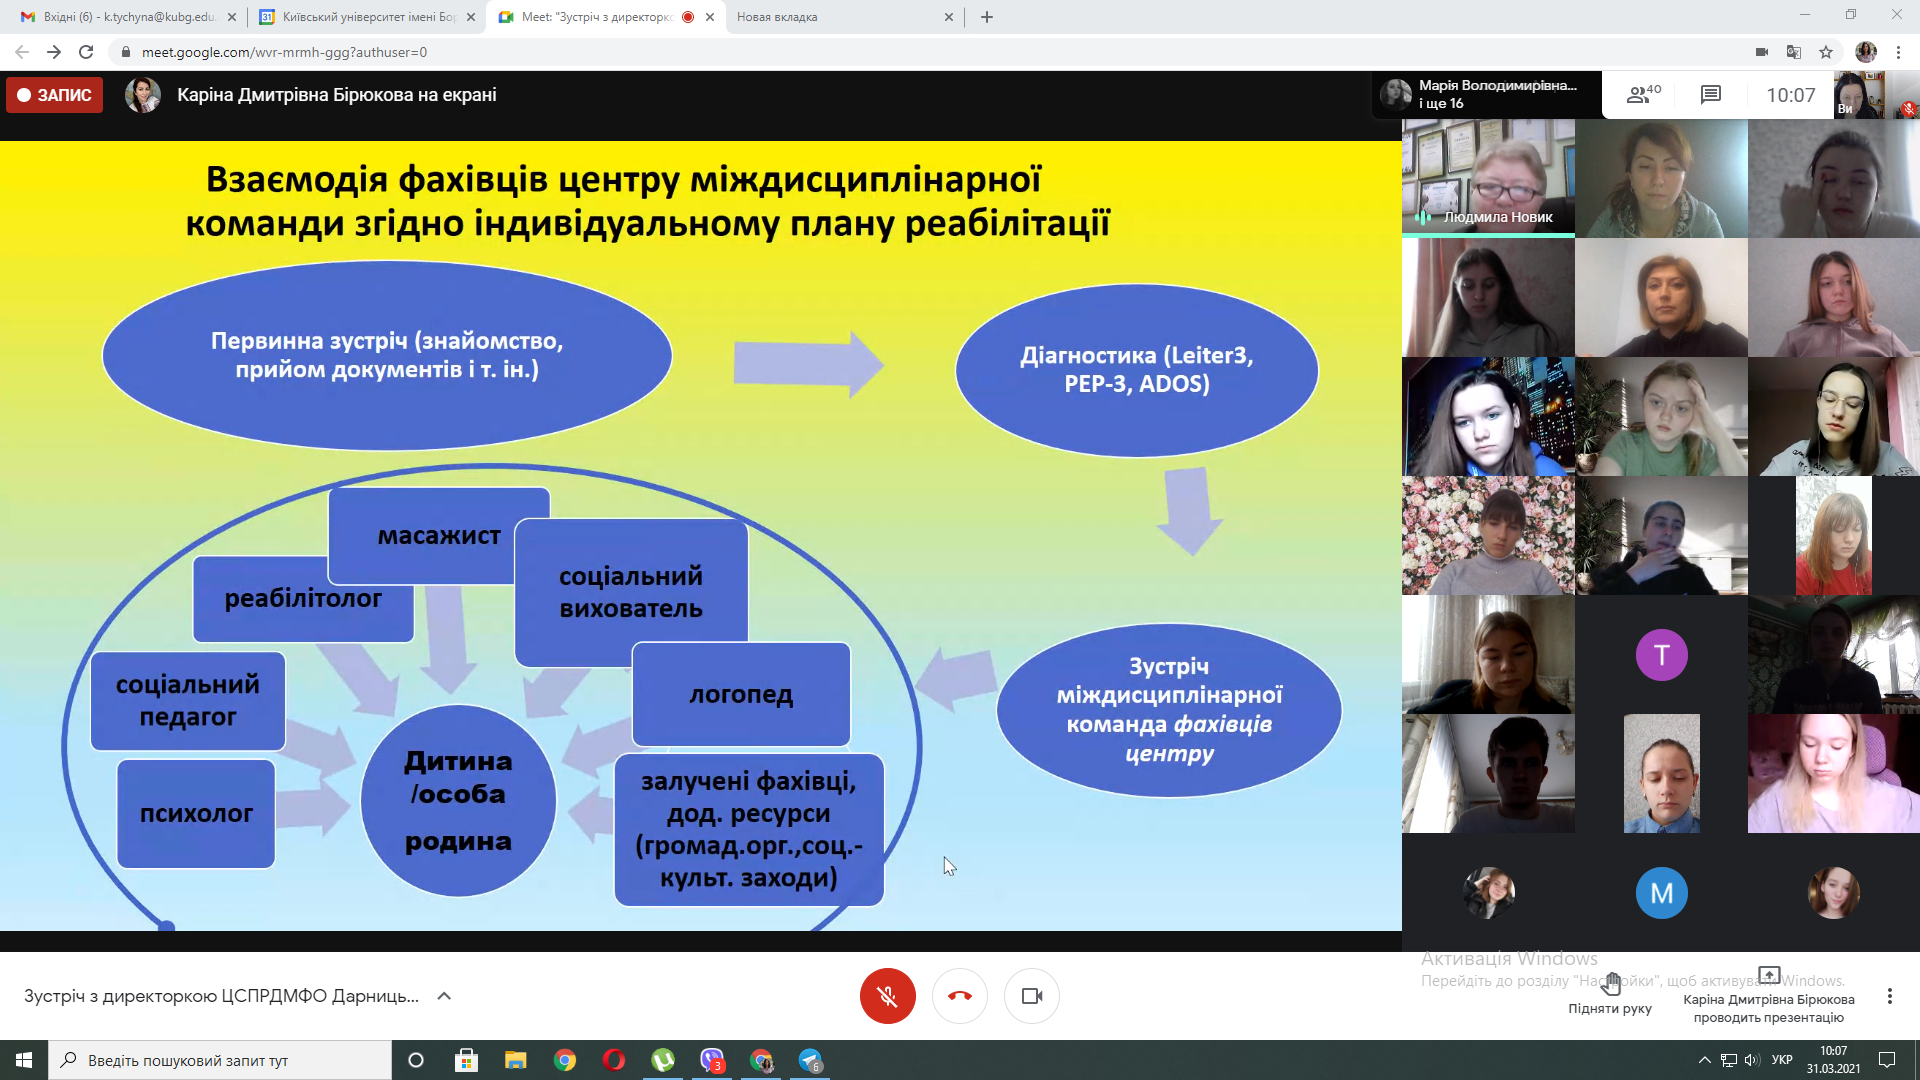
Task: Click the translate page icon in address bar
Action: coord(1794,52)
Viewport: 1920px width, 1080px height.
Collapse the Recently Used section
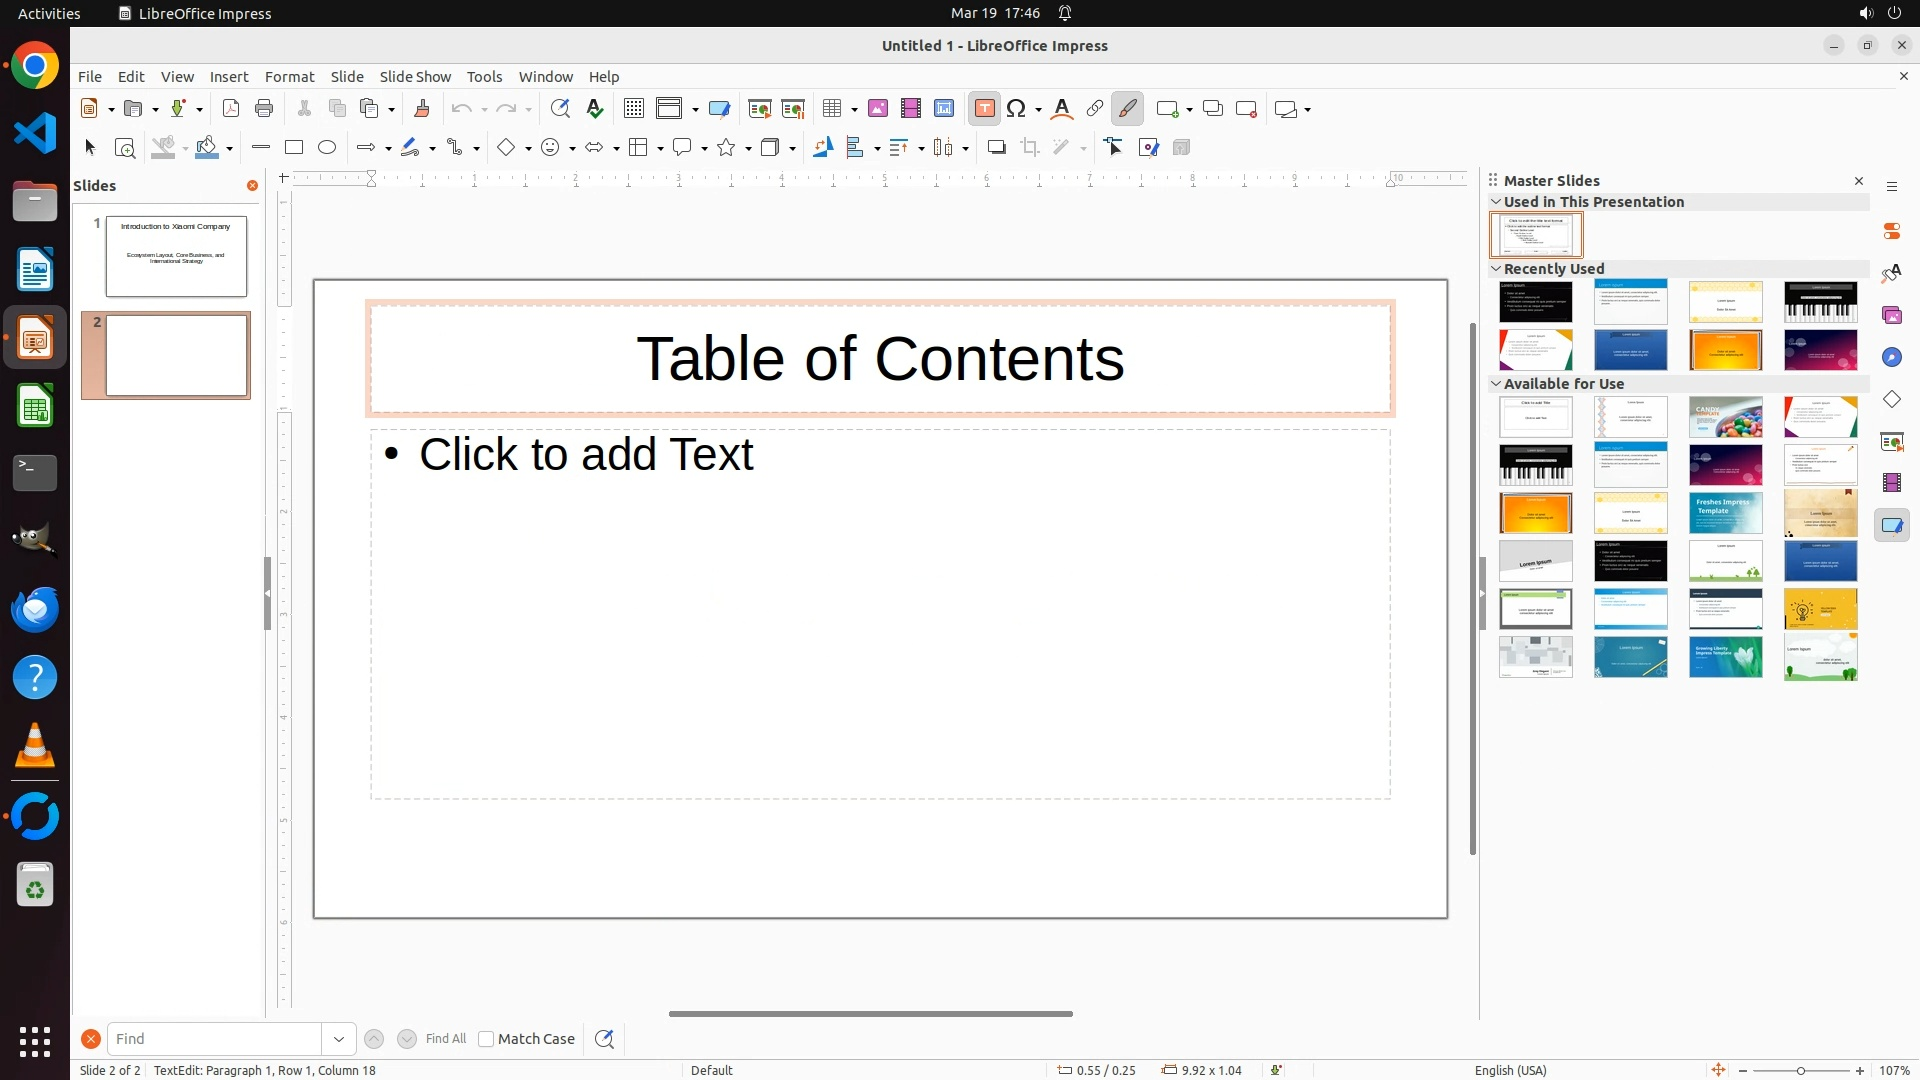point(1496,269)
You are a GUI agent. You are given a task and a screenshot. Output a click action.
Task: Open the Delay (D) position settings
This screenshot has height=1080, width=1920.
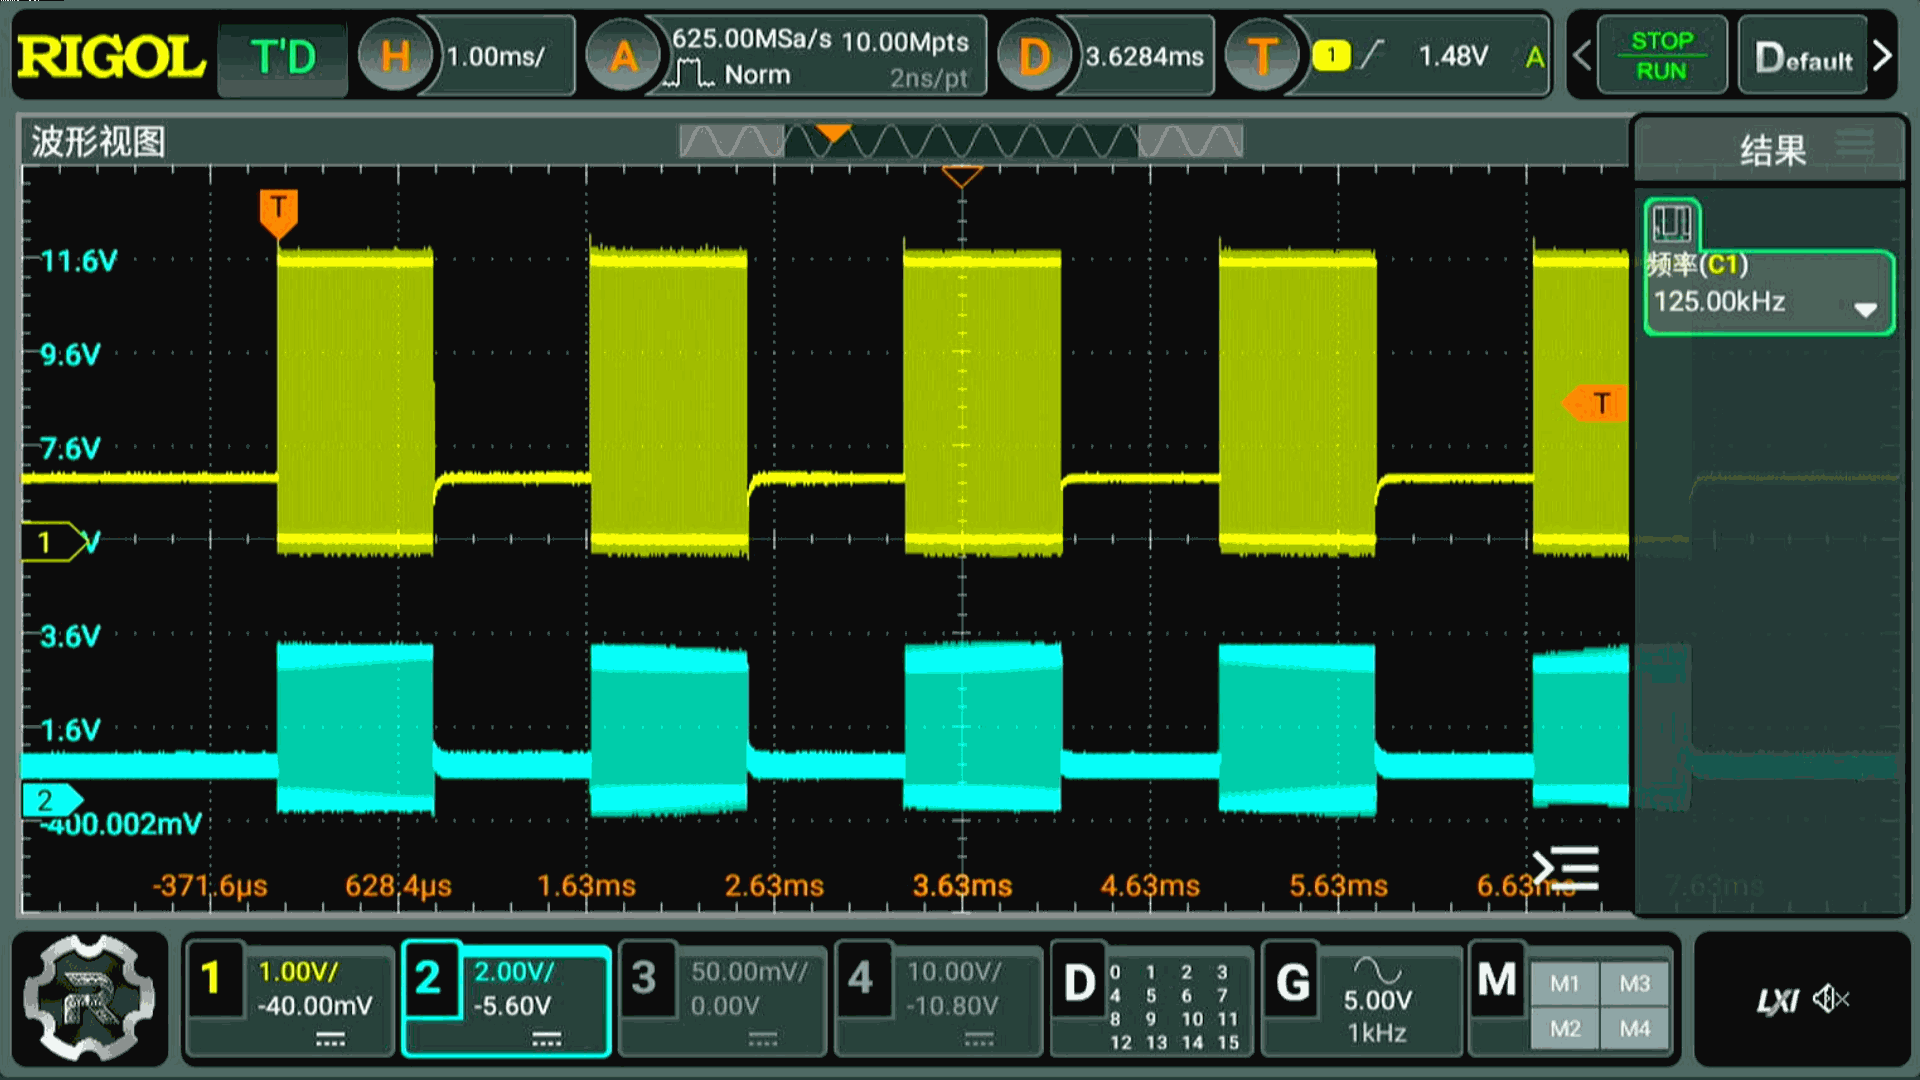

^^^^

## REQUIRED ACTION
Report only a number, the count of lines in the listing that contain the word "height".

## EXERCISE RESULT
2